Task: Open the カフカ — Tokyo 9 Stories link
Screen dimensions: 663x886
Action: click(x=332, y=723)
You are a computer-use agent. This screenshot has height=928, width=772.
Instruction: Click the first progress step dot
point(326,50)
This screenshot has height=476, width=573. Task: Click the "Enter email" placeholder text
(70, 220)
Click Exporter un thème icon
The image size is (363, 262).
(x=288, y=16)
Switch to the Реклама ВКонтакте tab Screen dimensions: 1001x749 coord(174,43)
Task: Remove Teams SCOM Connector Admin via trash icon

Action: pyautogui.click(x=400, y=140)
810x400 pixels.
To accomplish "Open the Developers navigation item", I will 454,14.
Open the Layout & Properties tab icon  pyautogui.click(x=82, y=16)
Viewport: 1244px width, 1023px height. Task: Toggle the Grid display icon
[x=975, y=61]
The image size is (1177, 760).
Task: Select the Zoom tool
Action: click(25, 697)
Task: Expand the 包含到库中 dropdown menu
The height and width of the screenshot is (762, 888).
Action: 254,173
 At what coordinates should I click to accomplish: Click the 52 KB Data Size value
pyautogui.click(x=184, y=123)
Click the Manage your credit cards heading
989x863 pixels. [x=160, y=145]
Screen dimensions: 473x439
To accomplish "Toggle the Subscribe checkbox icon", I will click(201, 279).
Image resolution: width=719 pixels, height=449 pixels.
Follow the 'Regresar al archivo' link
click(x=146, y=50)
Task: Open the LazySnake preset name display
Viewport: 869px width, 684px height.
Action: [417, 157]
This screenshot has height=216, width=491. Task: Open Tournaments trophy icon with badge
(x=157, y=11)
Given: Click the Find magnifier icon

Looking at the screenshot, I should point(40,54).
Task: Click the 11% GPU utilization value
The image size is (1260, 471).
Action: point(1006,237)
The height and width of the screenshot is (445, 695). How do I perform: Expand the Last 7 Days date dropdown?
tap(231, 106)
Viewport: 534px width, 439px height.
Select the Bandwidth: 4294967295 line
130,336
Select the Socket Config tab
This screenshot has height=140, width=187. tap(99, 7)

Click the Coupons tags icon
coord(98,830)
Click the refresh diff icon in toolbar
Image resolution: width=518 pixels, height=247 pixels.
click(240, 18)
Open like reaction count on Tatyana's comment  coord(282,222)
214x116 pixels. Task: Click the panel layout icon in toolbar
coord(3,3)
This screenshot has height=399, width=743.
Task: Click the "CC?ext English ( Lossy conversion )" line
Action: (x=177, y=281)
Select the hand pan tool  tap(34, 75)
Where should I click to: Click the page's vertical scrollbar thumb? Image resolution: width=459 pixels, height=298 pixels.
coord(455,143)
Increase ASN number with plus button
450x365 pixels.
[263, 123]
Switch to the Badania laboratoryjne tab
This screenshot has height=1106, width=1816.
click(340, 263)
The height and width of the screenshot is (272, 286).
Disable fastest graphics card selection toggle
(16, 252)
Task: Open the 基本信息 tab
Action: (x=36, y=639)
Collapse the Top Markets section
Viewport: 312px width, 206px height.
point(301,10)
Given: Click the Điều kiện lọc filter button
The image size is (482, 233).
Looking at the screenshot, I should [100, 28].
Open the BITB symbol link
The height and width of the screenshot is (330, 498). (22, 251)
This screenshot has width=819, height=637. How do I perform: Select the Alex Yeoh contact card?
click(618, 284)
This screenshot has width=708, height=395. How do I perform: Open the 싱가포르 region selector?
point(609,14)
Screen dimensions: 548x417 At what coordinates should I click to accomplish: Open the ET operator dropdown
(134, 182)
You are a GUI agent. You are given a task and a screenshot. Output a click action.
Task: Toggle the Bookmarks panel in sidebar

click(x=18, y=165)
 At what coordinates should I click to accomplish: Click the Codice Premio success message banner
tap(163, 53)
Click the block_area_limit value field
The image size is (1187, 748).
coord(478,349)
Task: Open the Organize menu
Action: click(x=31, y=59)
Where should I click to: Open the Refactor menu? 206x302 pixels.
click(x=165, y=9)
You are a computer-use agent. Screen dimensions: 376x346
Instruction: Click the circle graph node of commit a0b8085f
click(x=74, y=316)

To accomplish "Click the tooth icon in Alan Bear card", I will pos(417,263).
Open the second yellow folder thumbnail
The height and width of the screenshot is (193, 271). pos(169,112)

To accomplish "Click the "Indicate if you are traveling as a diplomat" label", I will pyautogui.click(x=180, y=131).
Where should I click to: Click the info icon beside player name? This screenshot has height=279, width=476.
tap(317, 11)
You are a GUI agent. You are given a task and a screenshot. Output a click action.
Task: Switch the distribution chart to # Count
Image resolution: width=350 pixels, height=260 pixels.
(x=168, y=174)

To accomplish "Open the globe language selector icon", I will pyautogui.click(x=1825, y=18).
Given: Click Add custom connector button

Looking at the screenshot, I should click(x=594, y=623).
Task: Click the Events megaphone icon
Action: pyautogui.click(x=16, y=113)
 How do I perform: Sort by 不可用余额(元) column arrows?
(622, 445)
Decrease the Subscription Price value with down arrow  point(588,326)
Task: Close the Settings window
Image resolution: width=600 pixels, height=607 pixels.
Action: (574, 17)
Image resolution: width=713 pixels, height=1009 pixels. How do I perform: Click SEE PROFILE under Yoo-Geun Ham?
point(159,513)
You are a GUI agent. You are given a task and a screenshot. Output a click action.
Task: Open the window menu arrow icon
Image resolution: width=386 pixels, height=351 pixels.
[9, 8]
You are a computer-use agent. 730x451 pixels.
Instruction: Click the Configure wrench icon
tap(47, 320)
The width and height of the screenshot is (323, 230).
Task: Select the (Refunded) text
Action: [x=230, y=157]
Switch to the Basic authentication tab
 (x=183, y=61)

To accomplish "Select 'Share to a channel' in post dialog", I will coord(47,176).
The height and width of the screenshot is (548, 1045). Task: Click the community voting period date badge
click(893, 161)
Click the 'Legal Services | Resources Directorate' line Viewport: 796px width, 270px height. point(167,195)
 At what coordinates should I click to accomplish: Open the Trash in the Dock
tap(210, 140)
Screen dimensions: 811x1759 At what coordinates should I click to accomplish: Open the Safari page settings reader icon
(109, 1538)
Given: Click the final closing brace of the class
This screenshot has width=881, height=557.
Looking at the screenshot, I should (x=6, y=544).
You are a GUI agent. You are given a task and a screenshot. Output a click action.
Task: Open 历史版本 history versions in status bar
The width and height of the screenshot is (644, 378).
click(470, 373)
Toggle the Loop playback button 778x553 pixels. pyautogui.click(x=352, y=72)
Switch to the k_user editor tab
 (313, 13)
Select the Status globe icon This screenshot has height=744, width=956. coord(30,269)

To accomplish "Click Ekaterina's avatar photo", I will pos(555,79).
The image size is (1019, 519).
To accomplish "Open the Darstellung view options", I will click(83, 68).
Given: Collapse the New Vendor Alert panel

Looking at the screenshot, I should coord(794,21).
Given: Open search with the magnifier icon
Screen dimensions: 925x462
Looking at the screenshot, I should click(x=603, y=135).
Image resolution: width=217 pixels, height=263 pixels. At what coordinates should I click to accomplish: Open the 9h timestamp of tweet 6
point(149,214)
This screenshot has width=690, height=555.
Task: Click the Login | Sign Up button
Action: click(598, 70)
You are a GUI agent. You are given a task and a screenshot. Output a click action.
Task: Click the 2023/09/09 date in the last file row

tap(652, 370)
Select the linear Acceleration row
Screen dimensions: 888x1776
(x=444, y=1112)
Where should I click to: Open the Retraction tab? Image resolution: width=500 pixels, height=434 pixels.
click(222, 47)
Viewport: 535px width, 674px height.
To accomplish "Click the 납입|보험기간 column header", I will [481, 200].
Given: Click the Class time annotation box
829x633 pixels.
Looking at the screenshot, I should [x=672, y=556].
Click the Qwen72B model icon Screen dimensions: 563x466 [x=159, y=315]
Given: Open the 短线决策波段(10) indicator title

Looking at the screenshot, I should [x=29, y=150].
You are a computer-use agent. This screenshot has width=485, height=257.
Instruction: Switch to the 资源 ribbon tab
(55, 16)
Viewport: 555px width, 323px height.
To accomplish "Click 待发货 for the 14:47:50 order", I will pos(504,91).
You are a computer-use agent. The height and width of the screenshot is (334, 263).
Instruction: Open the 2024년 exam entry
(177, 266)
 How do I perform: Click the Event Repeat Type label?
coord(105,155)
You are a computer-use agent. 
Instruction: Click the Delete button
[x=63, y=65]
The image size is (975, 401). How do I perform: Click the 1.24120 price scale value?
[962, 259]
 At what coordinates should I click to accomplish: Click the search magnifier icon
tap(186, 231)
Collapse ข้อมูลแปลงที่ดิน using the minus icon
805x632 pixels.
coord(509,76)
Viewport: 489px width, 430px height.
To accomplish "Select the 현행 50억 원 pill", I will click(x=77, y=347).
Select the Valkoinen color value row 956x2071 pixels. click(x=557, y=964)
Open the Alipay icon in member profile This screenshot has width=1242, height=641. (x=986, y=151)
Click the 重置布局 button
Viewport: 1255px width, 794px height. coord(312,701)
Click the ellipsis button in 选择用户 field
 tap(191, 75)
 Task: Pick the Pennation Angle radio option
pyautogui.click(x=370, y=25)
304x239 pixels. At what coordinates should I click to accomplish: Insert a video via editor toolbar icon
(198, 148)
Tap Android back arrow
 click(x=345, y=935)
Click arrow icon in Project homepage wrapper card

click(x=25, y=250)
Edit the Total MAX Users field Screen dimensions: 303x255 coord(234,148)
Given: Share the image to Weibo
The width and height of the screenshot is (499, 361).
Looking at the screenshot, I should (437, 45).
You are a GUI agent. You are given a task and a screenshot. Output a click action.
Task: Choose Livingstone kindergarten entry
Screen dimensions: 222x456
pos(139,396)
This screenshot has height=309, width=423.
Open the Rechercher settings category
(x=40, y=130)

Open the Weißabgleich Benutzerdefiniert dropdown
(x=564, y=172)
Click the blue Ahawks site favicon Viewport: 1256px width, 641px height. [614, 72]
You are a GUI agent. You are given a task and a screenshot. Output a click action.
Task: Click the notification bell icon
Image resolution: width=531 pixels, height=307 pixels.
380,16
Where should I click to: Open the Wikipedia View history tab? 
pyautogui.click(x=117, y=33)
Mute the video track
####
- Task to complete:
Pull out all lines containing the word "Share" from the entries above.

- Finished task:
To accomplish "Select 'Share to a channel' in post dialog", I will coord(47,176).
Given: Share the image to Weibo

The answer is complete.